A farla conoscere all’aristocrazia british è stato un romanzo, Il dottor Antonio di Giovanni Ruffini. Scritto in inglese e pubblicato a Edimburgo nel 1855, puntava a ottenere il sostegno britannico alla causa risorgimentale italiana, in realtà diventò un inaspettato trailer turistico. Risultato: a fine Ottocento a Bordighera c’erano 2000 bordigotti e 3000 inglesi che venivano a svernare qui, da ottobre a maggio. Avevano le loro banche, il tennis club (il primo fuori dalla madrepatria), la Chiesa Anglicana, il teatro Victoria Hall, persino un giornale in lingua. E grandi alberghi scenografici immersi fra le palme, nati proprio per loro. Romolo Giordano, già chef stellato della Via Romana e ora patron del Romolo Mare, indirizzo di culto sul lungomare Argentina (perché a inaugurarlo nel 1947 fu Evita Perón, pensa un po’), ricorda che la prima guida Michelin Italia, 1956/57, segnalava a Bordighera 40 alberghi, tutti prestigiosi… Il più famoso, l’Angst, oggi è in rovina, e aspetta una riconversione che lo riporti ai fasti della Belle Epoque.
Intanto, rimane un mito della Bordighera d’inverno, come i giardini: gli ulivi, le palme, le piante esotiche. Del Giardino Moreno sopravvivono schegge a testimoniarne la «fantasmagorica» bellezza decantata da Monet, che a Bordighera dipinge oltre 50 tele: un itinerario in dieci tappe fa ritrovare i luoghi dei suoi quadri. Garnier, l’architetto dell’Opéra di Parigi, incantato dalle palme, si costruisce qui la bianchissima Villa Garnier, e poi Villa Etelinda, il municipio, la chiesa di Terrasanta.

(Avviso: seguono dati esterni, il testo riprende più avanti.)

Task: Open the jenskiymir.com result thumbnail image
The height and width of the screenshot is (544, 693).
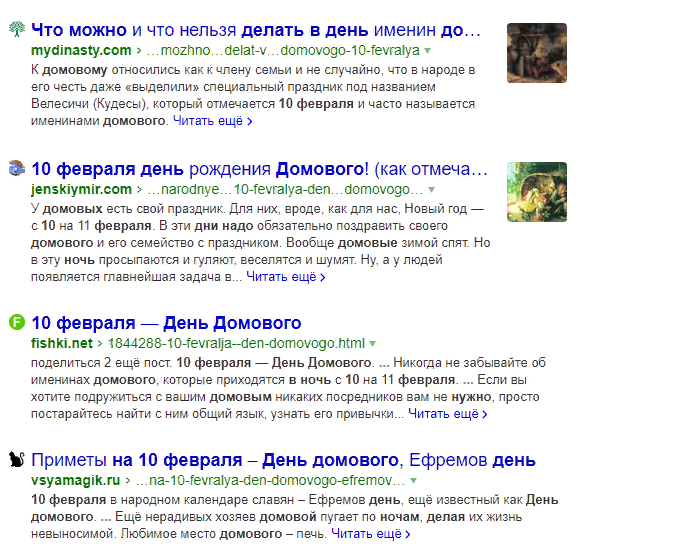Action: [536, 191]
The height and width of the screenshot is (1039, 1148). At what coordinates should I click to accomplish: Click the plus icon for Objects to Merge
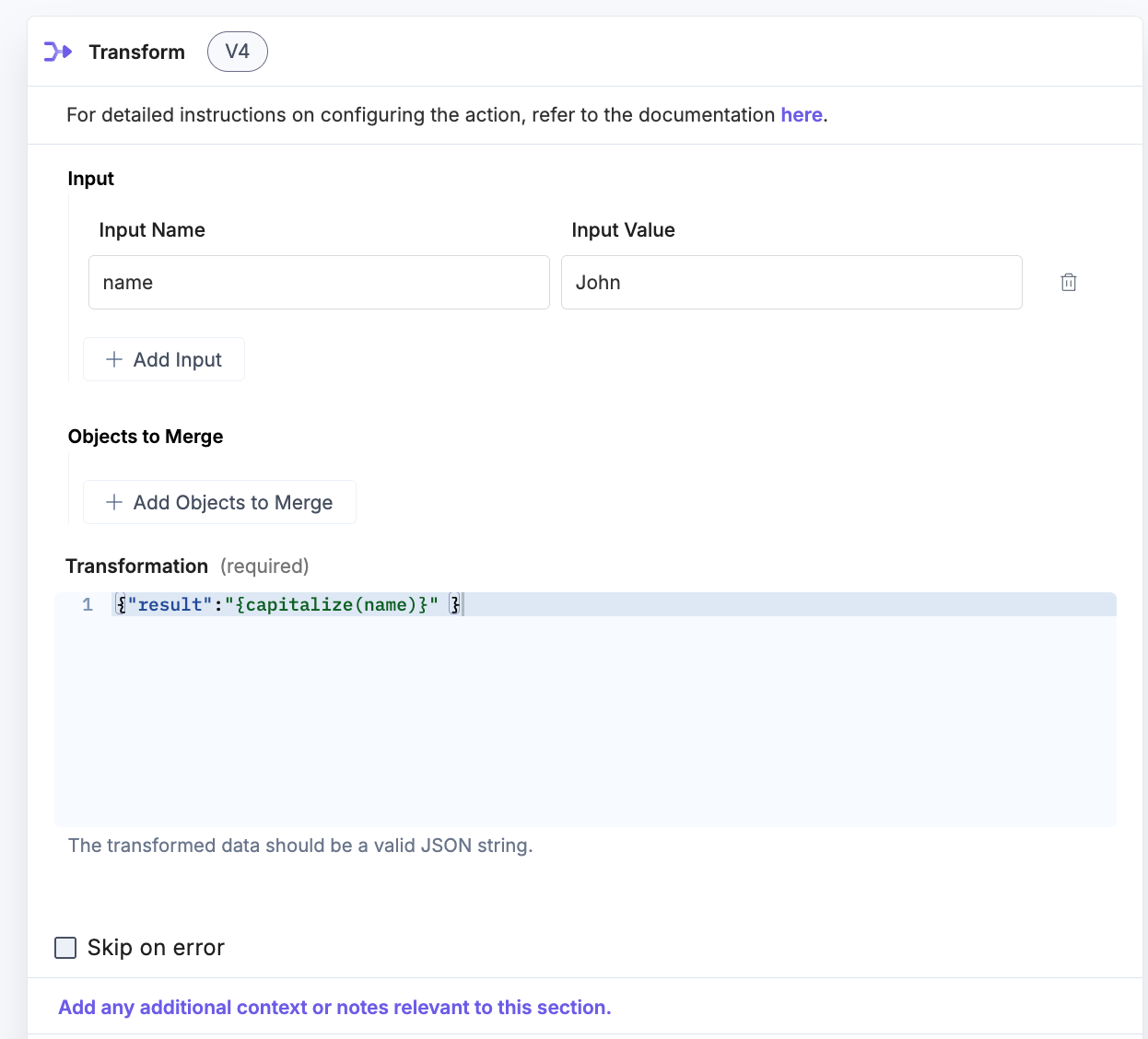114,502
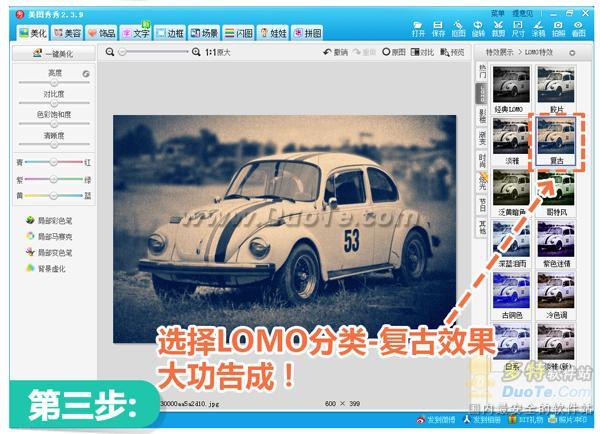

Anche la Regina Margherita ama il clima dolcissimo della cittadina e fa edificare nel 1914 Villa Margherita, oggi diventata uno dei musei più interessanti della Riviera. Di fronte, annunciato da un maestoso ficus, il Museo Bicknell, segreto e un po’ rétro, in un palazzotto di fine ‘800 voluto dal botanico, pittore, archeologo nonché pastore anglicano Clarence Bicknell, lo scopritore dei graffiti preistorici della Valle delle Meraviglie. Un paio di lapidi al 34 di via Vittorio Veneto ricordano lo scrittore scozzese di fantasy George Mc Donald e De Amicis, altro habitué, morto proprio qui nel 1908. Il fascino del fuori stagione a Bordighera, dove oggi sono tornati inglesi, tedeschi, scandinavi e gli ormai onnipresenti russi, è fatto di questi dettagli, queste atmosfere: i souvenir dell’aristocrazia, i giardini, il palmeto del Beodo, la neonata orchestra sinfonica (primo concerto domenica scorsa). E gli scenari da vecchia Liguria della città alta, un labirinto di vicoli, piazzette, case color ocra, ristorantini del territorio. Cristina e Gianni alla Cicala propongono le specialità del Ponente, a cominciare dallo stoccafisso brandacujùn, che non manca neppure nel menù del Magiargé, altro buon indirizzo del centro storico.
Se poi si ha voglia di quella specie di pizza, pomodoro acciughe olive e capperi, che è tipica della zona di confine tra Italia e Francia e cambia nome in pochi chilometri - pissaladière a Nizza e a Mentone, pisciadela a Ventimiglia, pisciarà a Bordighera - bisogna andare a Sanremo, vicina/rivale di sempre. Dove quella pizza (ma guai a chiamarla così) ha il nome antico di sardenaira, e si fa la coda per gustarla al taglio alla Tavernetta di via Palazzo 129, cento metri dall’ Ariston, il teatro del festival.